「ホールホイートのシナモンと干ブドウのベーグルがある。それと、完璧なナチュラル・クリームチーズ」/リゾッティが言った。「たまげたな、フランク、この男、何者だ、ジュリア・チャイルドか?」
ベーグルを食べると、ロバート・B・パーカー(菊池光・訳)のハードボイルドミステリ『告別』(早川書房)のこの場面を思い出します。

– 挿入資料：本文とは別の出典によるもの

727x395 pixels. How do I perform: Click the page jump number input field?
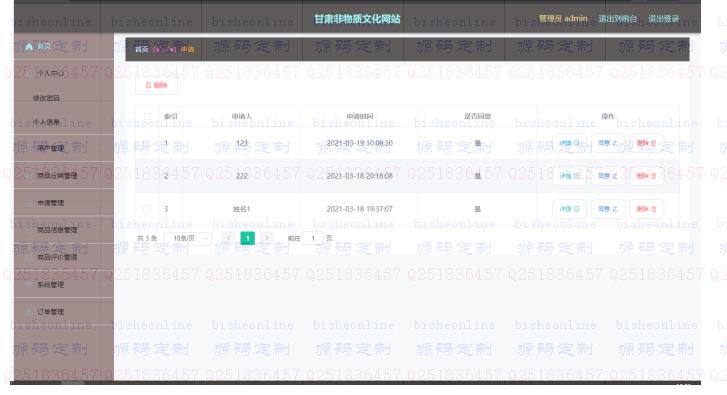pos(313,238)
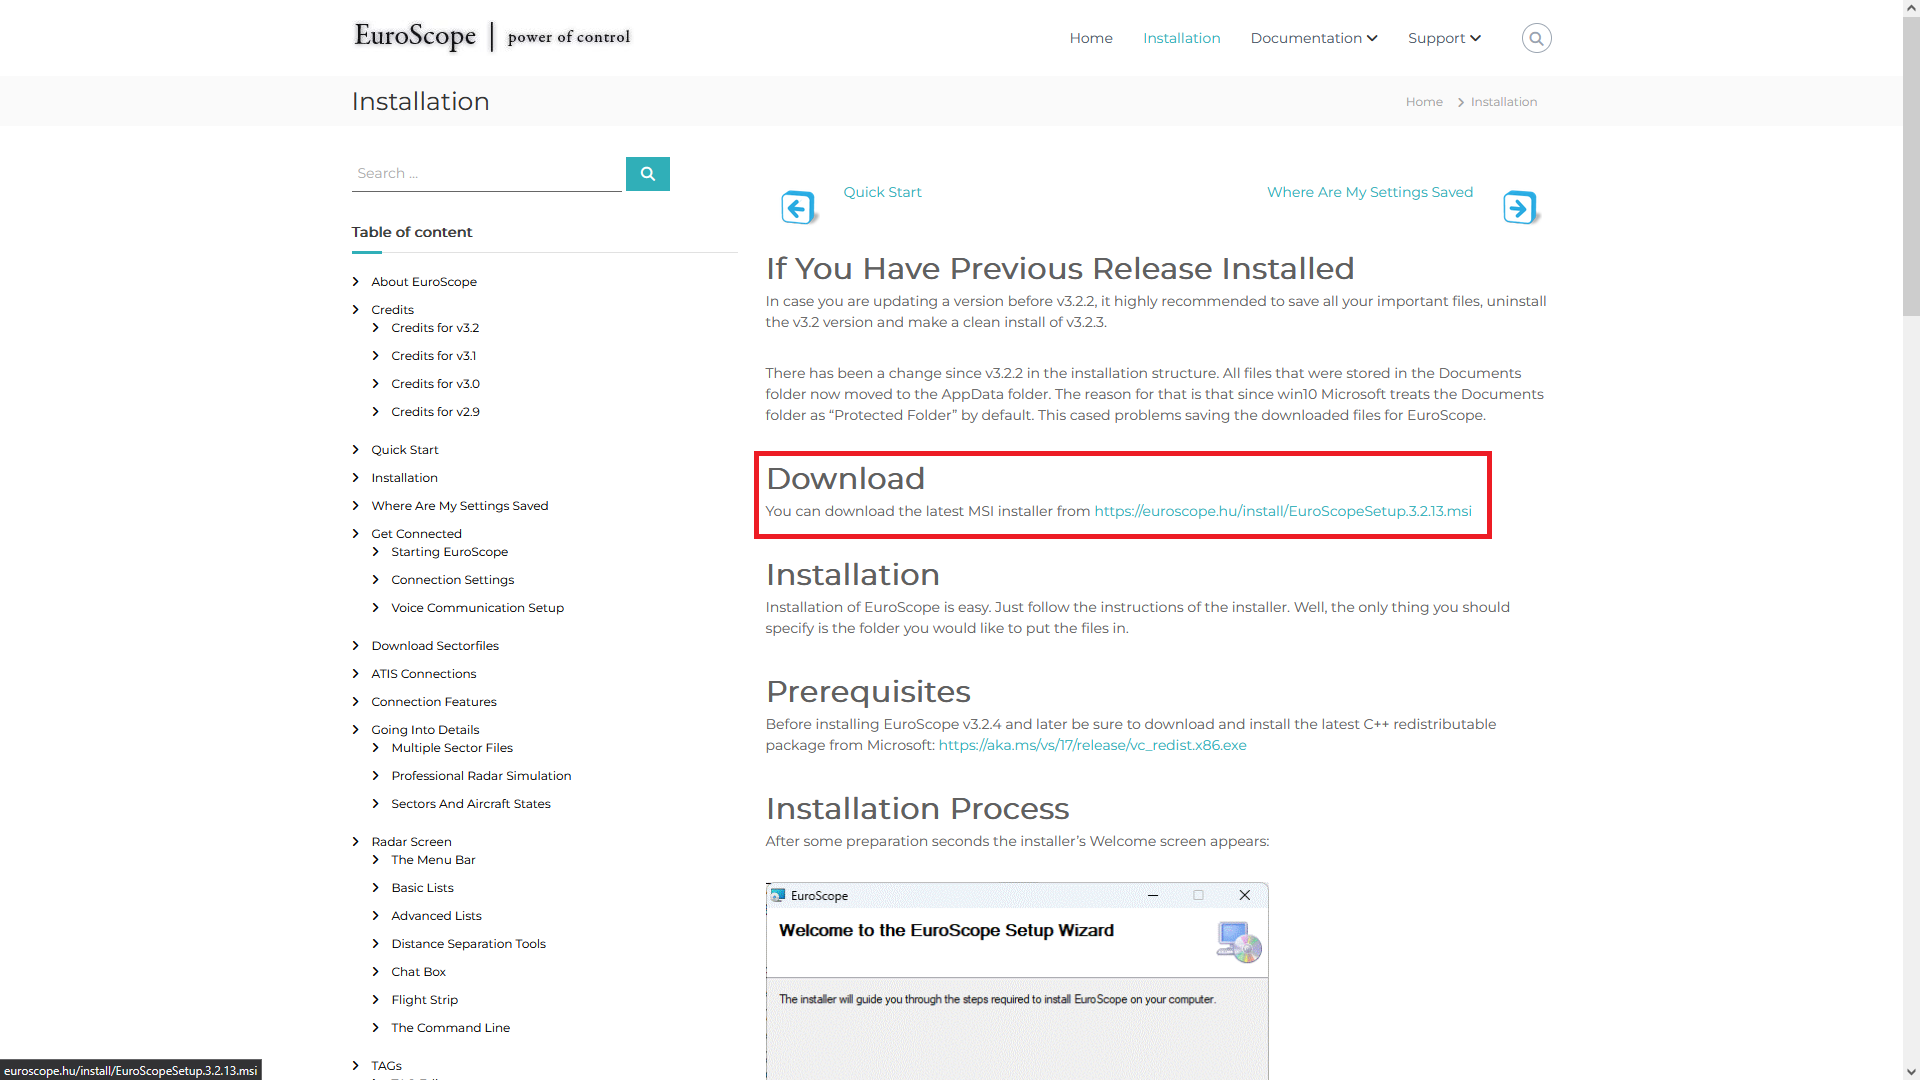Click the teal sidebar search button

[x=648, y=174]
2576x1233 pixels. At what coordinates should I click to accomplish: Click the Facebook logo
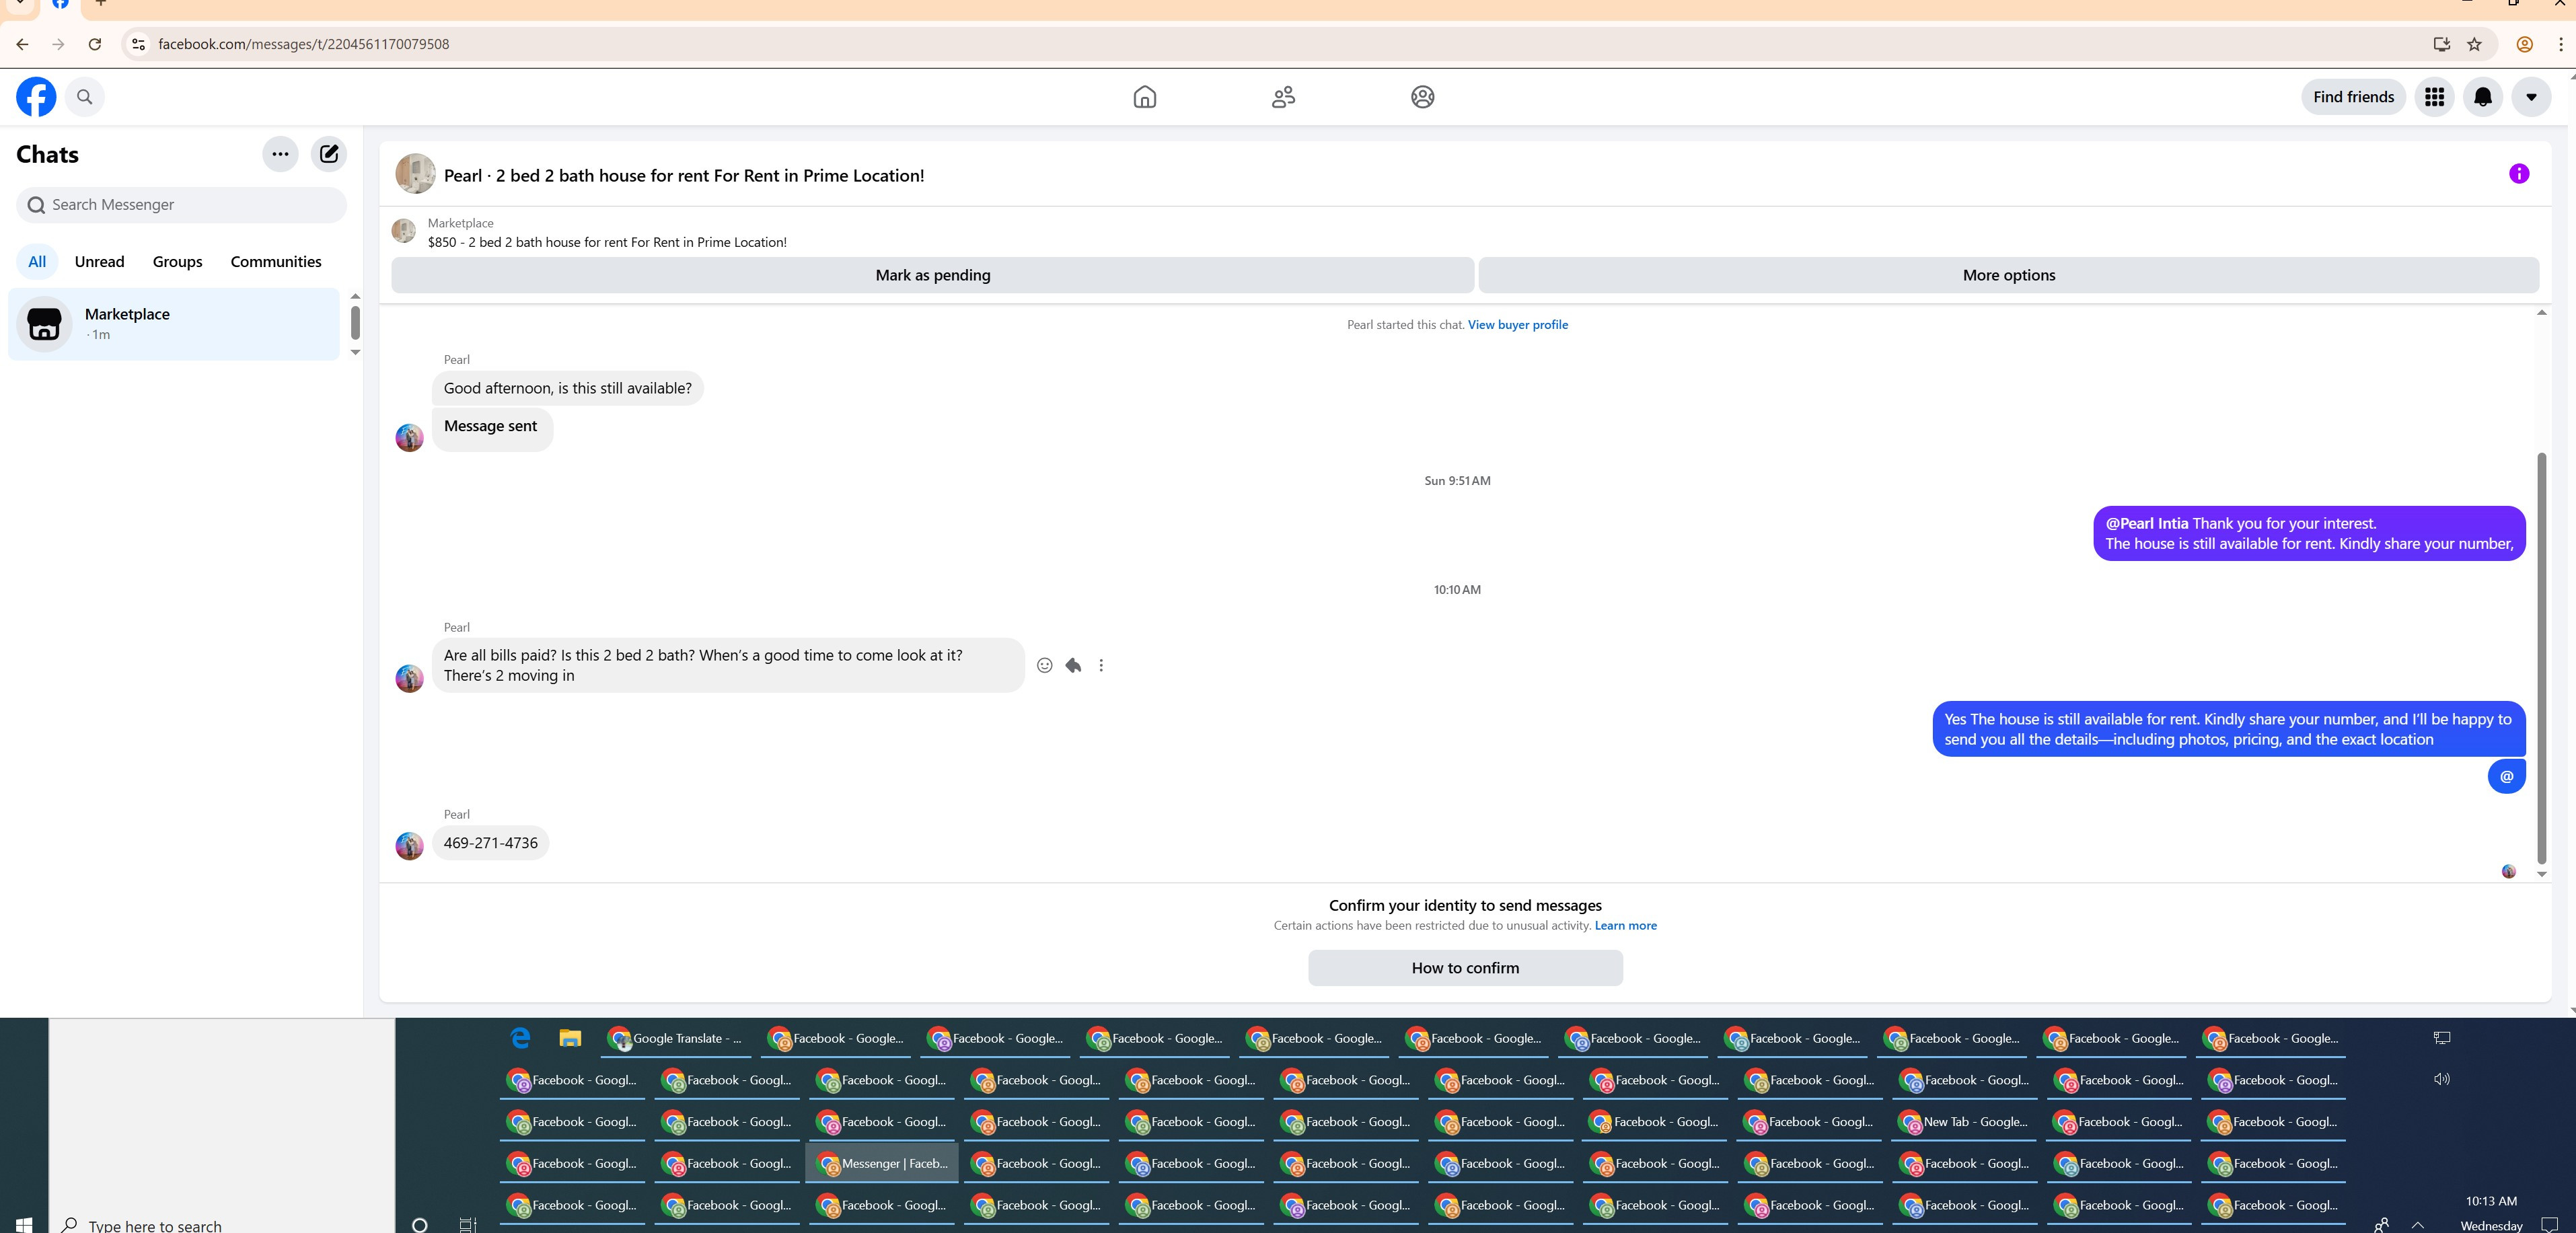tap(36, 97)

私立探偵スペンサーの家を訪ねた2人組の刑事のひとりリゾッティが腹が減ったとぼやきます。それに対してスペンサーが返すのが上記の台詞です。
この小説を読んだ大学生の僕はリゾッティ刑事と同じで、「たまげたな」という感じでした。ジュリア・チャイルド(テレビ出演もするシェフ)が誰かも分かりませんでした。
美食家で料理もするスペンサーについて、彼を知るもうひとりの刑事フランク・ベルソンは、「彼は優雅なんだよ、リズ。何事にもそうだ。優雅な人間なんだ」と説きます。
今夜は妻がこしらえたプレーンのベーグルです。ちなみにホールホイートではありません。
ベーグルにはナチュラル・クリームチーズを塗り、スモークサーモンと、本来ならケイパーなのでしょうが、辛いのが好きなのでハラペーニョのスライスを挟んでます。完璧です。
白ワインを合わせるとさらに完璧です。